Please output the section of the listing below that opens with the line containing "Where should I" and closes with the line containing "You are a GUI", exactly and with nothing else.

───── RECORDS FOR THIS EXERCISE ─────

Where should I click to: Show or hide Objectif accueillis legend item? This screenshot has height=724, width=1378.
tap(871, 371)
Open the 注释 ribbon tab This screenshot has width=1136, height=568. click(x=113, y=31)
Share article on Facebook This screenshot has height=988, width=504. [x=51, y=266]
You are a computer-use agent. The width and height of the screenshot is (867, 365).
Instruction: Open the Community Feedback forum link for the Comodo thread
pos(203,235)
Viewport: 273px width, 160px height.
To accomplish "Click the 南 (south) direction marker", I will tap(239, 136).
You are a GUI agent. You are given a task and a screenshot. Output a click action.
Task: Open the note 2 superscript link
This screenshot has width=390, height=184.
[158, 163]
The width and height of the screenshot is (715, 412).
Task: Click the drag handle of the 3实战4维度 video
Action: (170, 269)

─────
───── RECORDS FOR THIS EXERCISE ─────

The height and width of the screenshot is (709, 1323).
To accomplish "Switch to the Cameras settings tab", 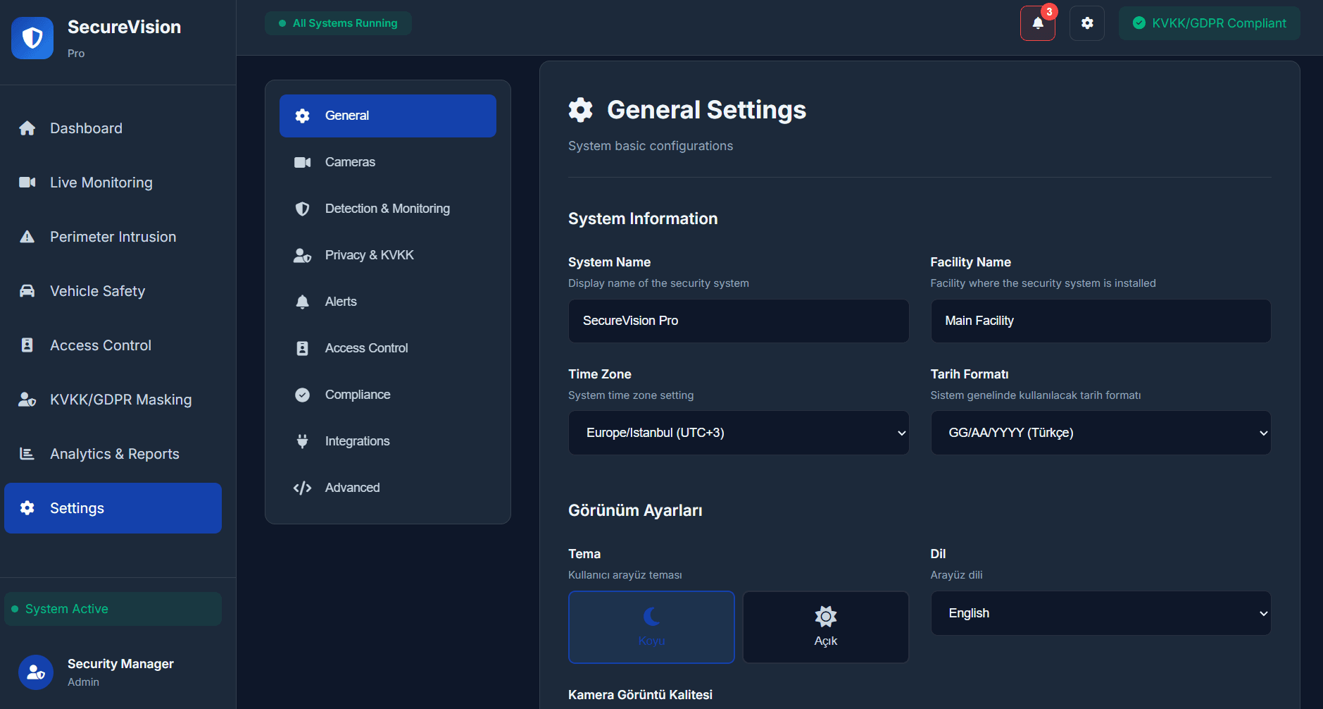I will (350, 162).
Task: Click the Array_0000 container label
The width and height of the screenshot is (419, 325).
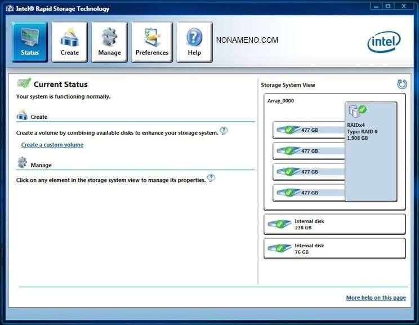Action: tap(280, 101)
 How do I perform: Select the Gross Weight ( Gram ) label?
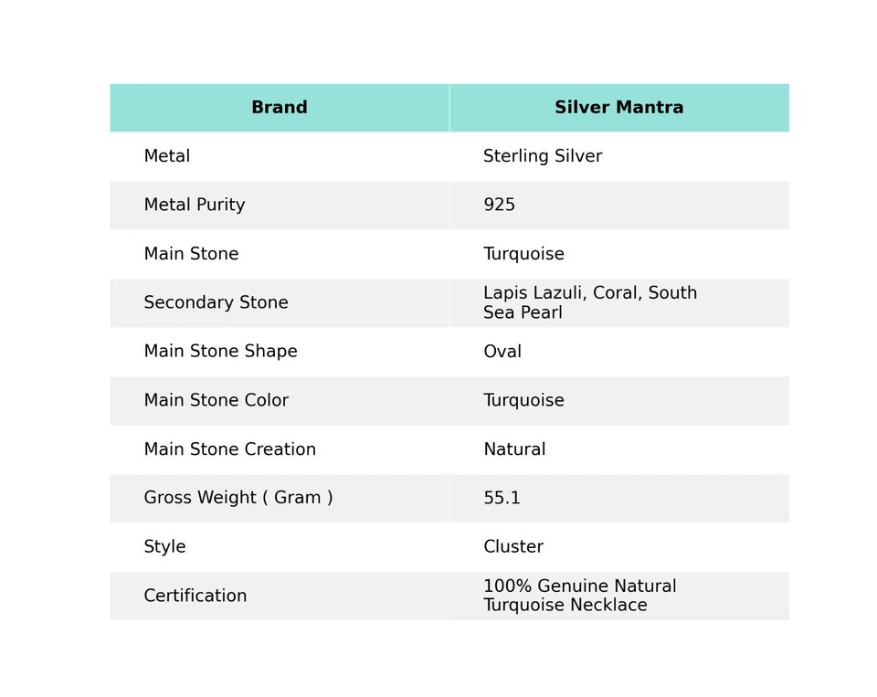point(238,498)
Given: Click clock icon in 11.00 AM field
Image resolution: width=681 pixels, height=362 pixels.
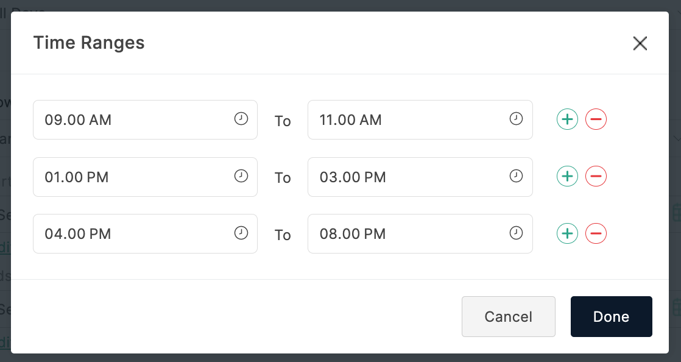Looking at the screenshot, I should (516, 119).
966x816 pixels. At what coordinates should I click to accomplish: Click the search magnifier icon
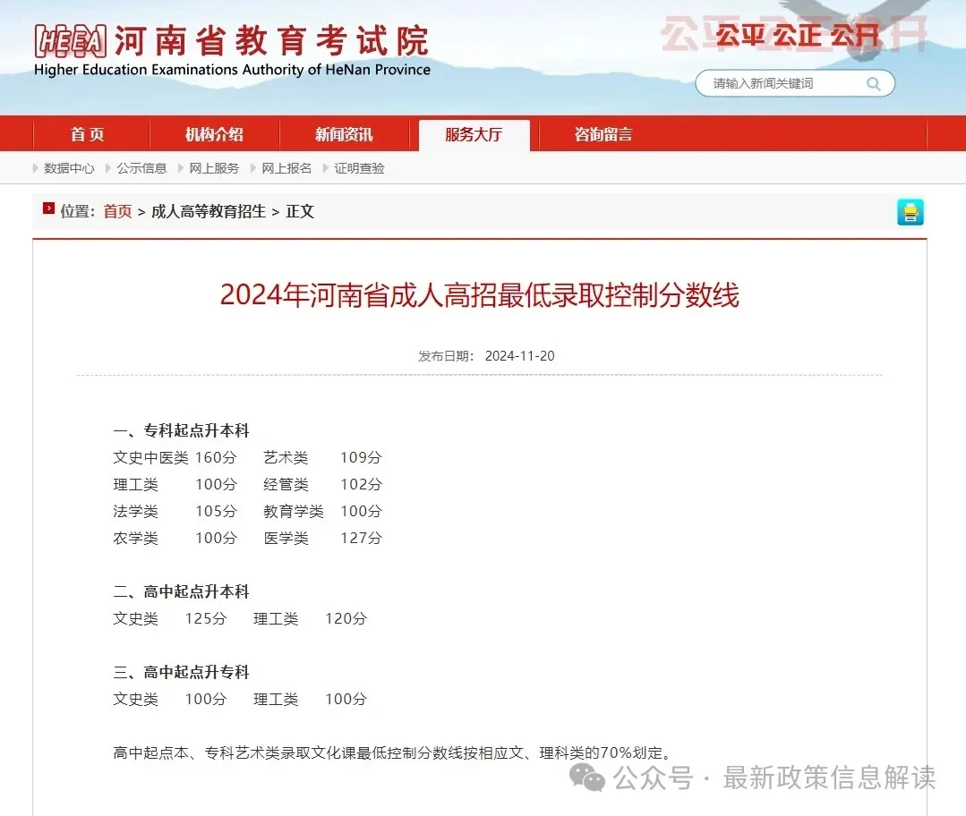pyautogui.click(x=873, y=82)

─────
───── RECORDS FOR THIS EXERCISE ─────

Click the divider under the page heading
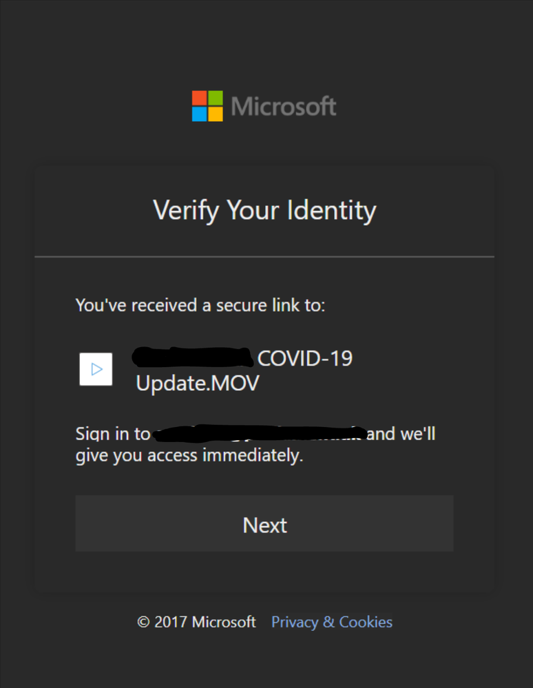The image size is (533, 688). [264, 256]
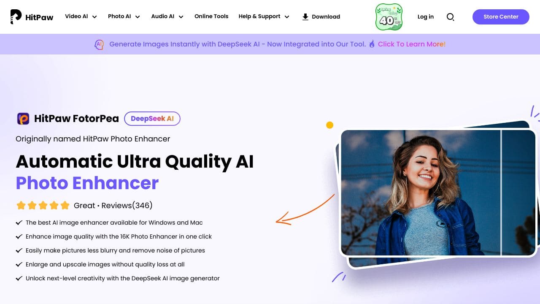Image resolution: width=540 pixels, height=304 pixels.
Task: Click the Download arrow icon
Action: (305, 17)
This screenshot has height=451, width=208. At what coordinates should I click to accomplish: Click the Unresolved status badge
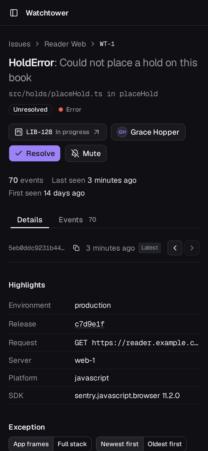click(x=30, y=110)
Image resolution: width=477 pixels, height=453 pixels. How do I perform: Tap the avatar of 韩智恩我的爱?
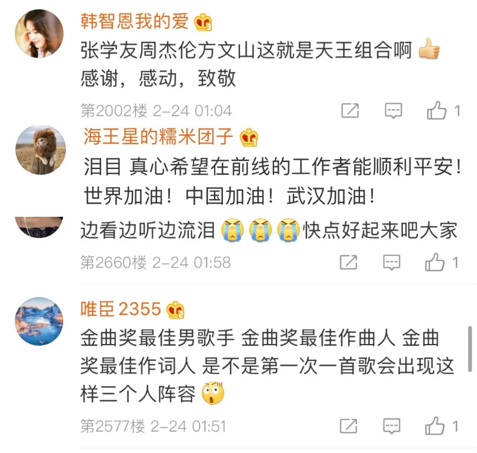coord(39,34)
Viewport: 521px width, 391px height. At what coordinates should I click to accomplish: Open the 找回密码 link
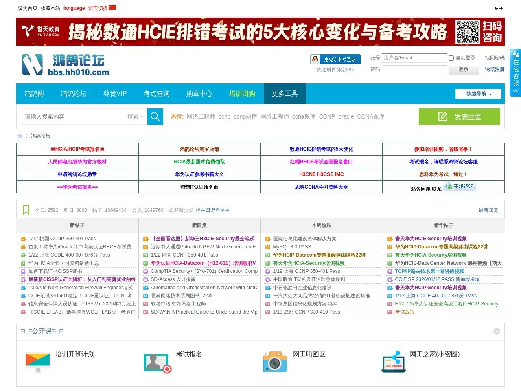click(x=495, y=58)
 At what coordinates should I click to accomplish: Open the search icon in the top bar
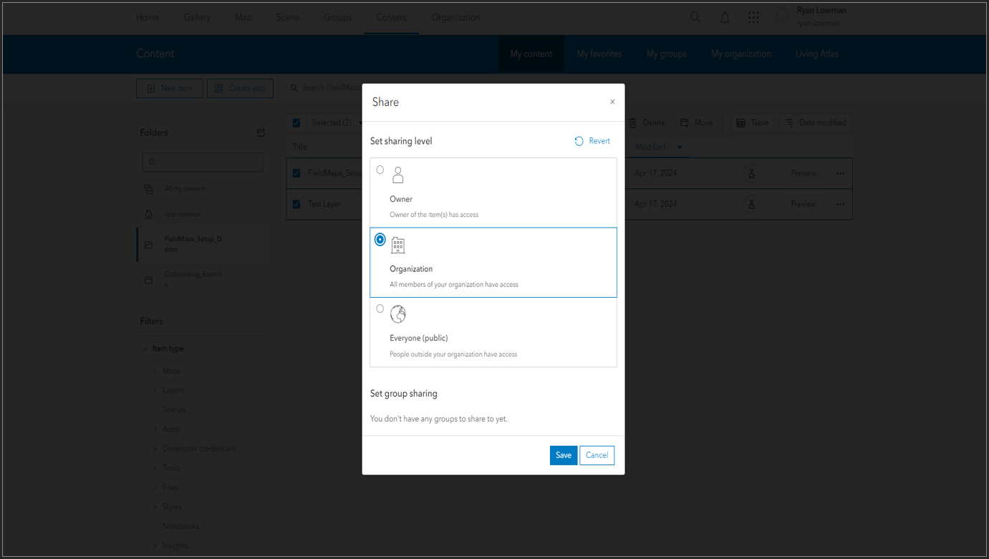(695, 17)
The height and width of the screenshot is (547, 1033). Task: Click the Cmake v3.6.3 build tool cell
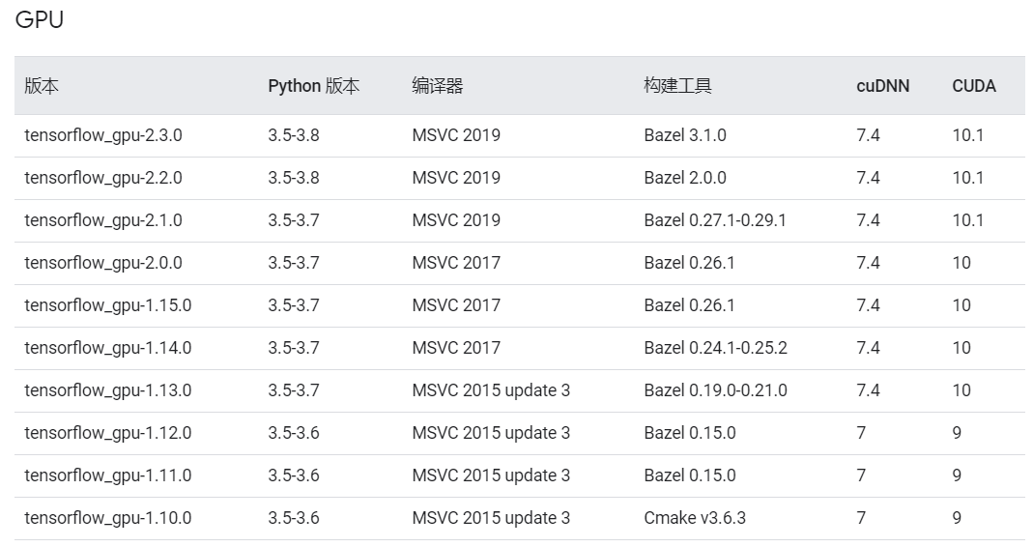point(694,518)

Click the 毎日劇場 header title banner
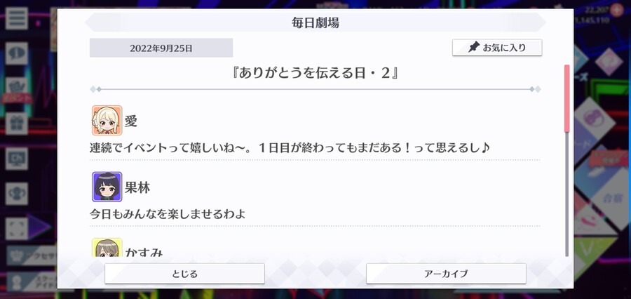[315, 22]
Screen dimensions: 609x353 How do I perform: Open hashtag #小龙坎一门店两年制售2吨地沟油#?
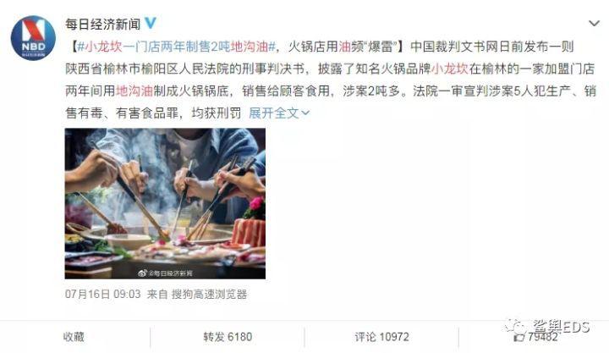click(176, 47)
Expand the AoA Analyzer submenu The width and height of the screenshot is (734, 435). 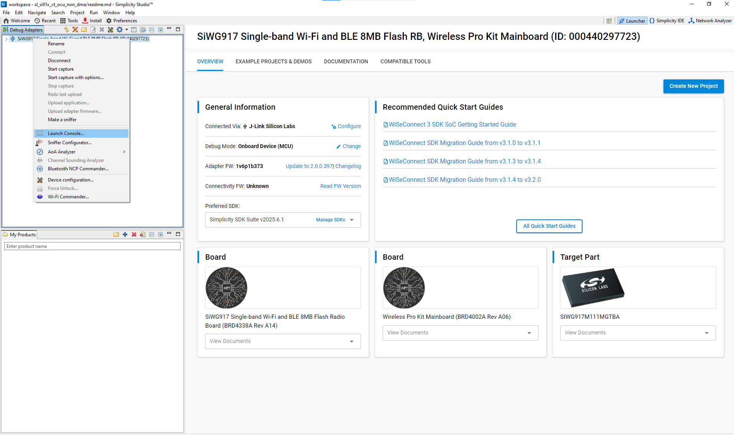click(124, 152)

─────

WRITTEN REPLY:
Where should I click to: Show or hide Objectif accueillis legend item? This screenshot has height=724, width=1378.
tap(871, 371)
Open the 注释 ribbon tab This screenshot has width=1136, height=568. click(x=113, y=31)
Share article on Facebook This screenshot has height=988, width=504. [x=51, y=266]
You are a computer-use agent. The width and height of the screenshot is (867, 365).
Instruction: Open the Community Feedback forum link for the Comodo thread
pos(203,235)
Viewport: 273px width, 160px height.
To accomplish "Click the 南 (south) direction marker", I will tap(239, 136).
You are a GUI agent. You are given a task and a screenshot. Output a click action.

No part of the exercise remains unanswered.